*Given passage*
● ● ● ●

Global Imbalances: BOP Flashcards
What is the Balance of payments?
Record of all flows and payments between residents of one country and the rest of the world in a given period.
What does BOP include?
Current account (CA), Financial/capital account (FA) and Official reserve account (ORA)
What is a credit/debit in a BOP
credit: event that records foreign exchange earned (inflow of foreign exchange). Exports
Debit: Event that records foreign exchange spent (outflow of foreign exchange). Imports
Debits/credits are recorded independently (not double-entry)
What does BOP account for?
Number of $s coming in and out of a country.
Involves the measurement of all the reasons why a currency is supplied/demanded
Why is it incorrect to state BOP is in disequilibrium?
Because BOP must balance. The “net errors and omissions account” is created to preserve the balance
What is the current account in BOP?
All international transactions with income or payment flows occur within a year. Includes four subcategories:
1. Goods trade and import of goods
2. Service trade
3. Income
4. current transfers
CA is normally dominated by goods trade and import of goods which is known as Balance of Trade (BOT). Normally this excludes serivce trade but merchandise trade is the core of international trade. Manufacturing was the basis of industrial evolution and comparative advantage in international trade
What is the financial account in BOP?

● ● ● ●

*Requirement 1*
According to the balance of payments flashcards, what three accounts does the BOP include?
*Requirement 2*
Using the balance of payments flashcards, decide whether each statement agrees with the text: (a) A credit records foreign exchange spent. (b) The net errors and omissions account is created to preserve the balance. (c) The current account includes four subcategories.
The lines that follow are not needed for anything here.

*Material*

● ● ● ●

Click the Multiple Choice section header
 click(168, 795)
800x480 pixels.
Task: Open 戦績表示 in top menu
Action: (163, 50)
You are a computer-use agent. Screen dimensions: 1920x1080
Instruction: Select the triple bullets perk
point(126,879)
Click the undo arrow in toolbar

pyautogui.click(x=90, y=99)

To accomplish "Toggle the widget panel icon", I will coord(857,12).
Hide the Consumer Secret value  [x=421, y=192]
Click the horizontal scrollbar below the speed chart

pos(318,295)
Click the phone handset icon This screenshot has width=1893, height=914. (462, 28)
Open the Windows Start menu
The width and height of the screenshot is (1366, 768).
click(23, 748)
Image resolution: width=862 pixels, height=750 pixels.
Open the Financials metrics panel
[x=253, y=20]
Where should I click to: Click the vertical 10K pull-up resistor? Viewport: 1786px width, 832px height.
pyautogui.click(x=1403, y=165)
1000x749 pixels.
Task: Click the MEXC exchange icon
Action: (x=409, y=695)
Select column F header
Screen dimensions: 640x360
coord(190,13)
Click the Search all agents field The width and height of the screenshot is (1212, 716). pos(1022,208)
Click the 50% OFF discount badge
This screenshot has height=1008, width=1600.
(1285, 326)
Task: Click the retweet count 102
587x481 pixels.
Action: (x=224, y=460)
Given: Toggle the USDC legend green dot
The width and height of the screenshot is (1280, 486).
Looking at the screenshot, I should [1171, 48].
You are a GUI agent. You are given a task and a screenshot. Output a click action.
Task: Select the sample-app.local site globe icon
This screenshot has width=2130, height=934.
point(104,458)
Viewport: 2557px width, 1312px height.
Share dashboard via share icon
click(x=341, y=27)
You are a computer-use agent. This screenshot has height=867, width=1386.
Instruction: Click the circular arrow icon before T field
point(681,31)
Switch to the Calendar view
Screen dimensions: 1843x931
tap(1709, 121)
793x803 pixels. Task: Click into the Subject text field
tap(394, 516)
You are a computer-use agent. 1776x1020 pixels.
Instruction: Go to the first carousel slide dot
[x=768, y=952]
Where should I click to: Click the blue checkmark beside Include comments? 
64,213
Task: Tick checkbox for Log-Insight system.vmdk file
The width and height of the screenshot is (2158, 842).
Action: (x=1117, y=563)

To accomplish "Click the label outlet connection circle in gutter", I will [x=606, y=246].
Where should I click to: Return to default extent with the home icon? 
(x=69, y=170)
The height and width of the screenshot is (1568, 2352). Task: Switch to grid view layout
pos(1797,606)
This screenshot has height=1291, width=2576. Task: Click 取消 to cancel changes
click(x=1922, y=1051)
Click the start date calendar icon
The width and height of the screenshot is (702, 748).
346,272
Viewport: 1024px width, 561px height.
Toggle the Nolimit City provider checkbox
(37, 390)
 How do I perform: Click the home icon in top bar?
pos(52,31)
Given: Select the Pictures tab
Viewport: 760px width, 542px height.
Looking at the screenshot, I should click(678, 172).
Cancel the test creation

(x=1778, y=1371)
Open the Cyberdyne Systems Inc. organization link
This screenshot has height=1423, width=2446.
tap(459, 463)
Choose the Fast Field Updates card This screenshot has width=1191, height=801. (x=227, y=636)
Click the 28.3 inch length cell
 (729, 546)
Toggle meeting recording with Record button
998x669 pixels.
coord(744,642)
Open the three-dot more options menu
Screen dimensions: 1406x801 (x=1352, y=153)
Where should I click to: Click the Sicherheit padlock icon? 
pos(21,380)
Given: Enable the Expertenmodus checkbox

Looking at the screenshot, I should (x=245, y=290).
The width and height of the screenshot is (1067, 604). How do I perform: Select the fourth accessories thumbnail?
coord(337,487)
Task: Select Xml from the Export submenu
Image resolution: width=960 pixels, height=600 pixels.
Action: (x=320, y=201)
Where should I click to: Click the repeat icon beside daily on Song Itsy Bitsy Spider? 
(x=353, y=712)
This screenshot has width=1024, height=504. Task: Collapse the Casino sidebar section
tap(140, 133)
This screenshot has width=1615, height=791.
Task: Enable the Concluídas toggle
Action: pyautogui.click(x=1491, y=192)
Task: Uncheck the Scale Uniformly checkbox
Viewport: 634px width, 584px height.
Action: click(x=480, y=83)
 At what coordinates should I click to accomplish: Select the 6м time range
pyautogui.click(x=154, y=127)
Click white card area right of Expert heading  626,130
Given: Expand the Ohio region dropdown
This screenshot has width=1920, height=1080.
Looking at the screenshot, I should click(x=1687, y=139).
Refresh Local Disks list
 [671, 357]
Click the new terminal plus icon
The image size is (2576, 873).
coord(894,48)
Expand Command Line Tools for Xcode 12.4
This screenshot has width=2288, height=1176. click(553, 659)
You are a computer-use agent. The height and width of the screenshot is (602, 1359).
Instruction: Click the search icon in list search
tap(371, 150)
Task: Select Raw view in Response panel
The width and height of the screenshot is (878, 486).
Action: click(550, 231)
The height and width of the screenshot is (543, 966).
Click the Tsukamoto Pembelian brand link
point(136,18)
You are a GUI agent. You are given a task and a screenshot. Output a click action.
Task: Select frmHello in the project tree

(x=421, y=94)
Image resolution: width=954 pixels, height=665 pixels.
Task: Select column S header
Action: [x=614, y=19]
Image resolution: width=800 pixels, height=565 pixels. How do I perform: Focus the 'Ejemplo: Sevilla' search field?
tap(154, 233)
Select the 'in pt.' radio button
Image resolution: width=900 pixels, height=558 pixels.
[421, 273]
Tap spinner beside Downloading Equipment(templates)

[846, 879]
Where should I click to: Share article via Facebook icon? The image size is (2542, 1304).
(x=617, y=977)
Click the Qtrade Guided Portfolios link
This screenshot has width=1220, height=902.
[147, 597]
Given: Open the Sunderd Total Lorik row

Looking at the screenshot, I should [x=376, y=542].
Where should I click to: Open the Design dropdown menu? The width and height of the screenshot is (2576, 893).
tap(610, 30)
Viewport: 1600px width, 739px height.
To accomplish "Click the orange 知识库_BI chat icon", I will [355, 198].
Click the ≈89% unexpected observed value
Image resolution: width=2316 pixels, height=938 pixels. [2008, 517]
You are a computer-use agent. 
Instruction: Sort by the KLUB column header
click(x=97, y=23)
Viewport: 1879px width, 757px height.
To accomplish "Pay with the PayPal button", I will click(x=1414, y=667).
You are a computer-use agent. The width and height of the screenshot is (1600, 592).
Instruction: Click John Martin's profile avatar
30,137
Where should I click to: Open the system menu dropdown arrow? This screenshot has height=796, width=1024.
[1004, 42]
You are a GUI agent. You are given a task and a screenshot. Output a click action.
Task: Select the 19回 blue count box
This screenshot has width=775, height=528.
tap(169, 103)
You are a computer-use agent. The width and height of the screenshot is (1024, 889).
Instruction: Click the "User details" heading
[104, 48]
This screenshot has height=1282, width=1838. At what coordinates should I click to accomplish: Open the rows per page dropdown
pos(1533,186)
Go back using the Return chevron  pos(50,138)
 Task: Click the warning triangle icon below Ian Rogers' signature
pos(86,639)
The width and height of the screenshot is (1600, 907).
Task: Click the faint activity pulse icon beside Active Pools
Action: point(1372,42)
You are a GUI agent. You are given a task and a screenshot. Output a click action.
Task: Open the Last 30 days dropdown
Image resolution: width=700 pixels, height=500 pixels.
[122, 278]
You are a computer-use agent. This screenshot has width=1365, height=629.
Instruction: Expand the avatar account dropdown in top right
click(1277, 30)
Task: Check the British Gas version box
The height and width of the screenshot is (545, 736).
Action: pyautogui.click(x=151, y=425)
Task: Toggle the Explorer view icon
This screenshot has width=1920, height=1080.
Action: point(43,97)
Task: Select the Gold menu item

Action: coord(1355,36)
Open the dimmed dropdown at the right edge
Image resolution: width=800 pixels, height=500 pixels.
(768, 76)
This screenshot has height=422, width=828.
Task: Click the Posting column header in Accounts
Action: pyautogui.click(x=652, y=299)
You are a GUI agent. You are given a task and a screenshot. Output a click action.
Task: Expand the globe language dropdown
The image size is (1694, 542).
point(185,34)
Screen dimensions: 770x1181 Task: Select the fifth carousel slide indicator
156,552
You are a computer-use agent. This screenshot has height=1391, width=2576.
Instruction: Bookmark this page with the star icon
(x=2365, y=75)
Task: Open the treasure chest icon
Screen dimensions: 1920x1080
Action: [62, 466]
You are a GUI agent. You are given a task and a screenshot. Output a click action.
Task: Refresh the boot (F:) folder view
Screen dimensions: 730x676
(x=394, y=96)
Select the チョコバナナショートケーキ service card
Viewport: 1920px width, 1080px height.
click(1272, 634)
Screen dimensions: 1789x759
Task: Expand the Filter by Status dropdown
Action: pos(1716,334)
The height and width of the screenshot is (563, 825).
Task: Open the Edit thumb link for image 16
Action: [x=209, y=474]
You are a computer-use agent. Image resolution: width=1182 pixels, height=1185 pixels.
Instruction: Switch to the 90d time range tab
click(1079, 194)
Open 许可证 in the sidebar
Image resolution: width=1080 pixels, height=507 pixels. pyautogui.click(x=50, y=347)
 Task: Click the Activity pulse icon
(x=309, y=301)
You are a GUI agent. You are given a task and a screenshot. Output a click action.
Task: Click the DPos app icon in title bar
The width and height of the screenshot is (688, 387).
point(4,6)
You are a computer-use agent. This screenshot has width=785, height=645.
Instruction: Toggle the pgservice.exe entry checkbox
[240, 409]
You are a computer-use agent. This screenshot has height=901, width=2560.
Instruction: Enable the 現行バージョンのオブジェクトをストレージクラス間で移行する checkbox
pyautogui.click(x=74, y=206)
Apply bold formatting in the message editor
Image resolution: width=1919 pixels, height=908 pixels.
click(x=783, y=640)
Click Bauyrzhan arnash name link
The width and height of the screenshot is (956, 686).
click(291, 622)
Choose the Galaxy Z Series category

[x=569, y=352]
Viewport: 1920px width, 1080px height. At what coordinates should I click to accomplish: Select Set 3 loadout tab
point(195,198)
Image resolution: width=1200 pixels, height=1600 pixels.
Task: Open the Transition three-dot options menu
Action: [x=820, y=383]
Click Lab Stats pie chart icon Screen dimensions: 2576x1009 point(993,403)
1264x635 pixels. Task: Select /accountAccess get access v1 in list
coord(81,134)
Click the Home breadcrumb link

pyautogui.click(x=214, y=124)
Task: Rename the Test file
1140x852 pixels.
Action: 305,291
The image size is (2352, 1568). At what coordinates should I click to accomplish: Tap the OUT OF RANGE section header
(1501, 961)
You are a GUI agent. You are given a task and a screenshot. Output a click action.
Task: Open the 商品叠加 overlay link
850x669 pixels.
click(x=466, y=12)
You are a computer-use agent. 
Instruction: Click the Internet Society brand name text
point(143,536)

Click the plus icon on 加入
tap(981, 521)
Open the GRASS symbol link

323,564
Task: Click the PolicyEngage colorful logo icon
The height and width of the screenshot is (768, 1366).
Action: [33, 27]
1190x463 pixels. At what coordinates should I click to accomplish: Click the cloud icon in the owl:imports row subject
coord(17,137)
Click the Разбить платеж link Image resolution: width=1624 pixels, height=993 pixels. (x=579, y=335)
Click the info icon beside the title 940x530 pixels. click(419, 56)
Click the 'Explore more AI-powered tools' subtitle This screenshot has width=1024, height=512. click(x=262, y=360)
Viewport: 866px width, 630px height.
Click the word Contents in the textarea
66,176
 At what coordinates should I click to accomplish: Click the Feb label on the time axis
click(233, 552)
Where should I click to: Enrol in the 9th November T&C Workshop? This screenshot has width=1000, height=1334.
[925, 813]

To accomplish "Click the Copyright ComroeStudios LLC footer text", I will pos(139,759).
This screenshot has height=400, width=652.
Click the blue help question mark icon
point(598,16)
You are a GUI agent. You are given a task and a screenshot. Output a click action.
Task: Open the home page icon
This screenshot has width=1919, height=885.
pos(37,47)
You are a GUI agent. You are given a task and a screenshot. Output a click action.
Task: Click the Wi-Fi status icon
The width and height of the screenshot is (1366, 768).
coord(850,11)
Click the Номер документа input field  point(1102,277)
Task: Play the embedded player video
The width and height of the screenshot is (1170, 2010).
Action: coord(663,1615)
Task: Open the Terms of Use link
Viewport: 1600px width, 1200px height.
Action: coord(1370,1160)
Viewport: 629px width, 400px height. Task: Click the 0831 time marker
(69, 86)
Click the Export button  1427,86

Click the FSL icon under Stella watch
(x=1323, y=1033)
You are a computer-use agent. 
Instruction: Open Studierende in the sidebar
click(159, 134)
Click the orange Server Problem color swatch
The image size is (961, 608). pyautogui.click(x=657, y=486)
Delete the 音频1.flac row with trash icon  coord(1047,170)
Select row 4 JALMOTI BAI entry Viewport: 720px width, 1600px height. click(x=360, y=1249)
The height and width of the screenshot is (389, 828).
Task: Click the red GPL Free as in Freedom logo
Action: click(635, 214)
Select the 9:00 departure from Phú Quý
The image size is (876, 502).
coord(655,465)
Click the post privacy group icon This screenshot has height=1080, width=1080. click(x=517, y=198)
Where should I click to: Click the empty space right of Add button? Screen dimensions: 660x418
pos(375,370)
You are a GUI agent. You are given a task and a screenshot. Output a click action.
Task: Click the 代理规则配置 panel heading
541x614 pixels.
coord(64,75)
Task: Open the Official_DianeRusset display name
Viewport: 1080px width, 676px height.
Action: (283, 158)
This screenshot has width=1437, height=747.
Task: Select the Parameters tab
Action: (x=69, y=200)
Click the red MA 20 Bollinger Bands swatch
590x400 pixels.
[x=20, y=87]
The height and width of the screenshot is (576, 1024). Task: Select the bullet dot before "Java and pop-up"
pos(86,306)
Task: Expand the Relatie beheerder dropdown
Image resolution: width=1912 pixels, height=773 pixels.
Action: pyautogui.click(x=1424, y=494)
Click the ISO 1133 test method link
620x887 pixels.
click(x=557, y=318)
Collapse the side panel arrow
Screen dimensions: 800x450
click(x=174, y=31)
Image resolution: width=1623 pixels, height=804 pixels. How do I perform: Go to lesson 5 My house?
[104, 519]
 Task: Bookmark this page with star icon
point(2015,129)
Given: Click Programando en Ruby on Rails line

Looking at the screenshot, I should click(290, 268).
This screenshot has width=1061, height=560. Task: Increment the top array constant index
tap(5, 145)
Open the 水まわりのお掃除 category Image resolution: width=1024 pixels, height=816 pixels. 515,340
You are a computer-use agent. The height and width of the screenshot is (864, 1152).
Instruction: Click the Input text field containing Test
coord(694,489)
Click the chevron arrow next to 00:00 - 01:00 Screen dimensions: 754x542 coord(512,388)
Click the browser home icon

● ● ● ●

*Written reply 1*
The current account (CA), the financial/capital account (FA), and the official reserve account (ORA).

*Written reply 2*
(a) No: "credit: event that records foreign exchange earned (inflow of foreign exchange)"
(b) Yes: "The “net errors and omissions account” is created to preserve the balance"
(c) Yes: "Includes four subcategories"